The ardor that Law elicits has not been dampened at all by the frequency with which he plays bad guys from the careless, egocentric Dickie Greenleaf in The Talented Mr. Ripley (dispatched by the oar) to the creepily murderous Maguire in Road to Perdition (the shootout). There's a troubled, sometimes even unwholesome streak that runs through all Law's characters even Jerome, the athlete whose identity Ethan Hawke's character assumes in Gattaca (the garbage disposal). It's as if Law, who has the green eyes, long lashes and aqueduct eyebrows of a very pretty girl, has been on the run from his gentle side.
Or, perhaps, from his gentle fans. "I wanted to avoid [romantic] roles in my 20s," says Law, "because I didn't see much longevity in my career were I to take that path. I've not seen many films like that when guys come across as anything but shallow. It's all [in a dopey voice] 'I'm in loooove.'"

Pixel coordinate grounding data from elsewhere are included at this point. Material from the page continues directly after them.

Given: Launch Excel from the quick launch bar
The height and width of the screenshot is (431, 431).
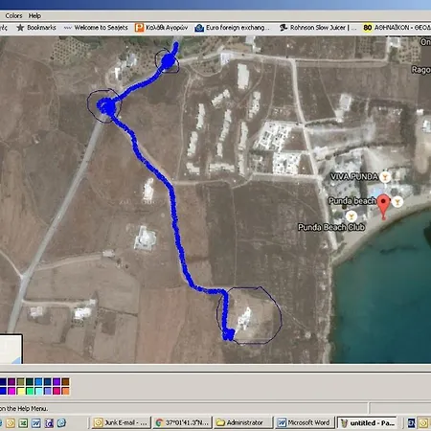Looking at the screenshot, I should 23,423.
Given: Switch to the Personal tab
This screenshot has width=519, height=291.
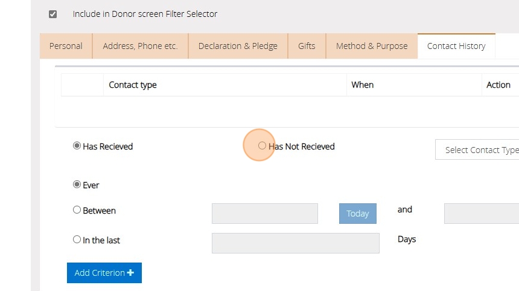Looking at the screenshot, I should 66,46.

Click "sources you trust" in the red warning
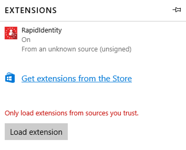click(x=112, y=113)
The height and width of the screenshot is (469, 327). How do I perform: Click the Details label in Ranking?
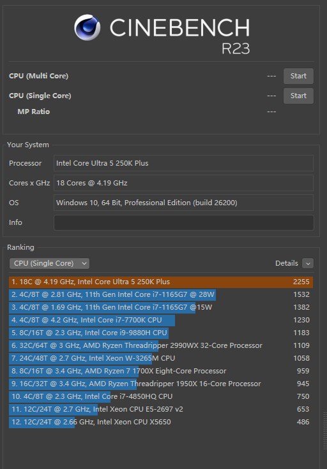coord(287,263)
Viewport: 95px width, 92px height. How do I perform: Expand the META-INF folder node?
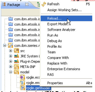[11, 67]
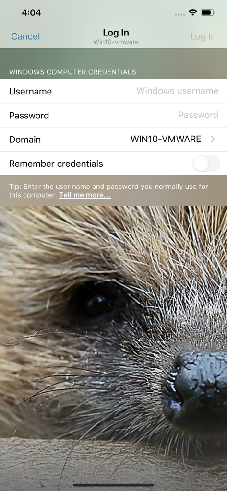Tap the home indicator bar

click(x=113, y=485)
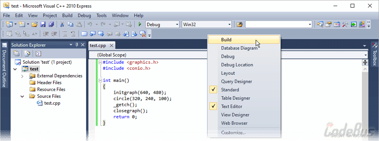Select test.cpp in Solution Explorer
Screen dimensions: 379x141
coord(52,103)
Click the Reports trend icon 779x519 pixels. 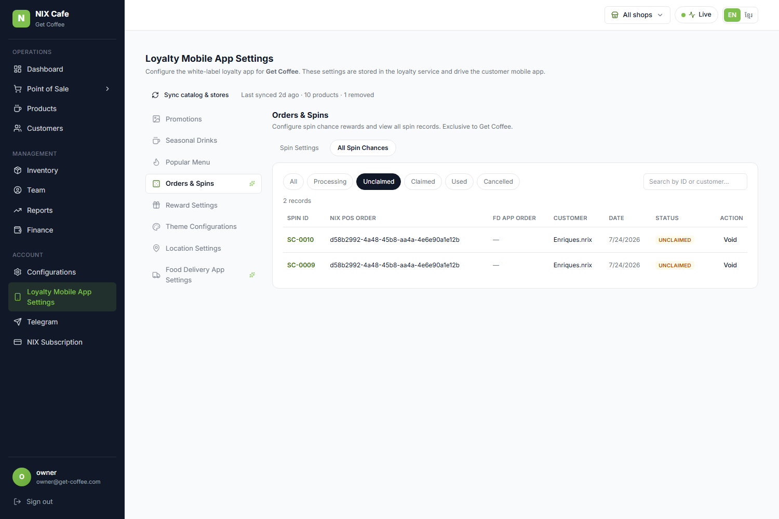tap(18, 210)
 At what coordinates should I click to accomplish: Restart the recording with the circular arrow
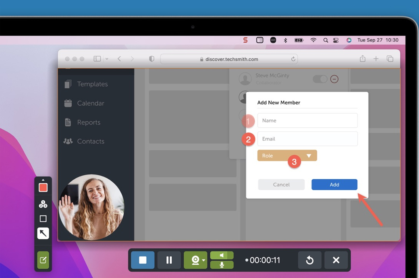309,260
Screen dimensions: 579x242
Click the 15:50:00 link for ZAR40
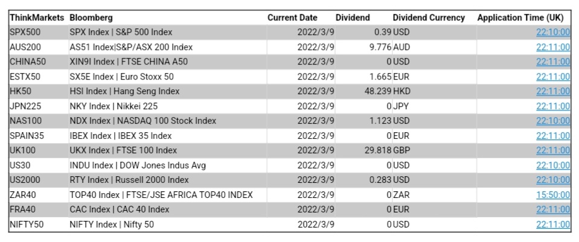pyautogui.click(x=552, y=195)

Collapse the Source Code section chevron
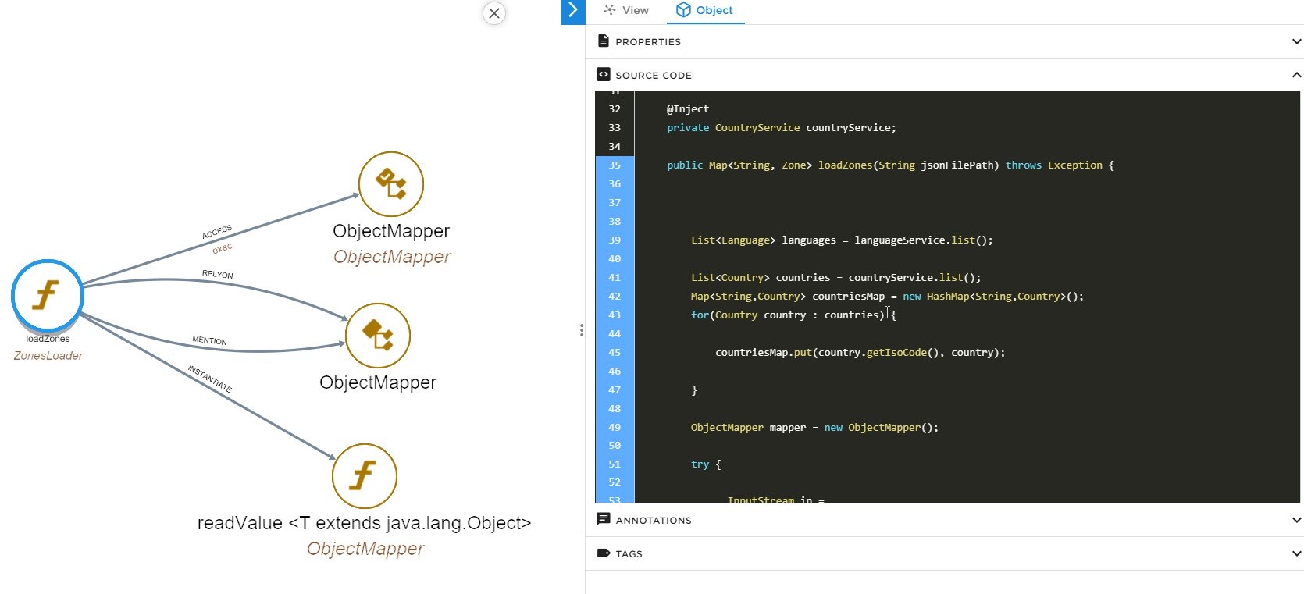pos(1296,75)
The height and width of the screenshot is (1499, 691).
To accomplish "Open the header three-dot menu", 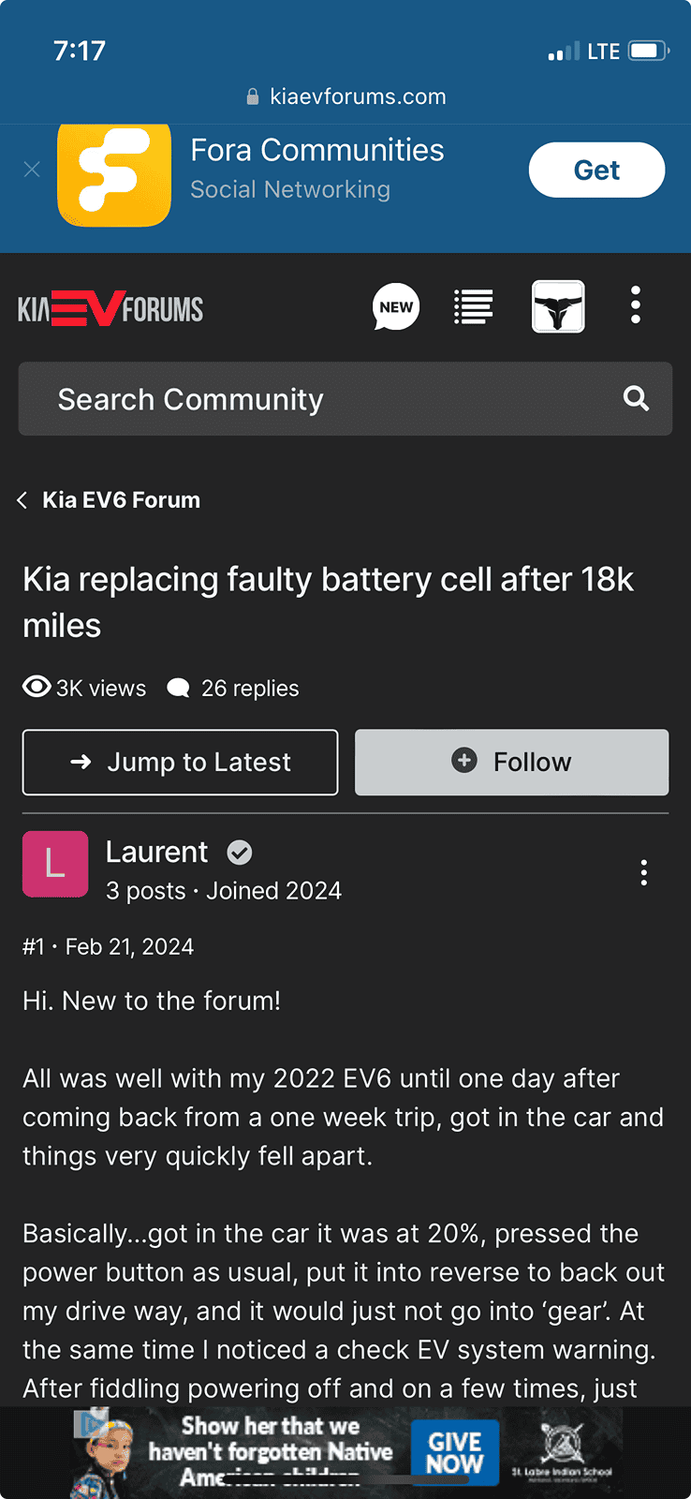I will [x=636, y=305].
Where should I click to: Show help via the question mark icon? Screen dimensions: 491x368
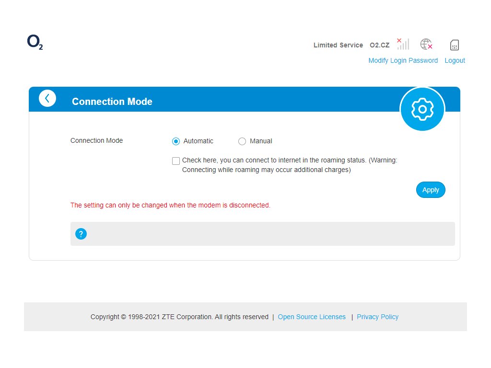(x=81, y=234)
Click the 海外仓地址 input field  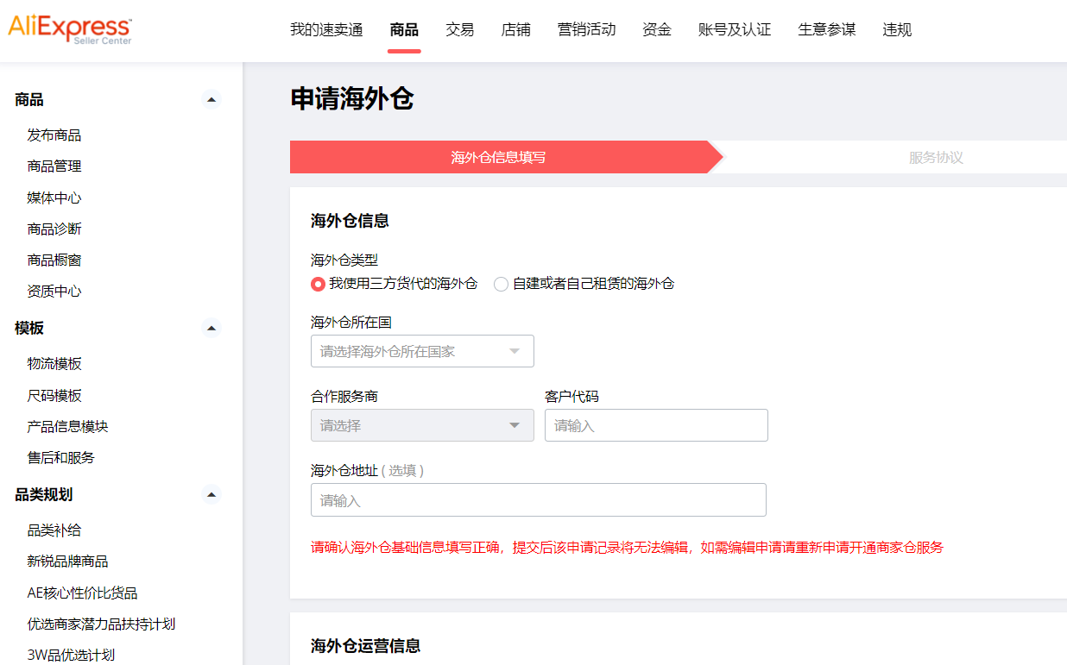point(538,500)
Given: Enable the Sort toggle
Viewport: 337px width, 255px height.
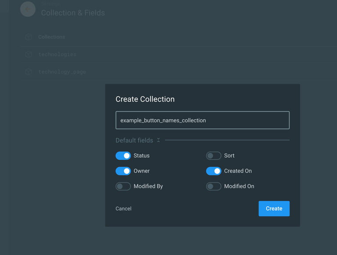Looking at the screenshot, I should pos(214,156).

But now that he's hit 30, Law has finally taken on the type of role he seems genetically engineered to play man in loooove. In Cold Mountain, Anthony Minghella's captivating Civil War epic from the Charles Frazier book, Law embodies the cinematic romantic hero down to the chest hair. He plays Inman, a curt country carpenter who falls for the new preacher's sophisticated daughter (Nicole Kidman). They share perhaps six awkward conversations (his declaration of love: "It's like when you wake up and your ribs are bruised thinking so hard on somebody") and one kiss before he marches off. To get back to her, he has to battle not only Yankees and Confederate Home Guards but also the suspicion that his soul is now too polluted to be capable of love.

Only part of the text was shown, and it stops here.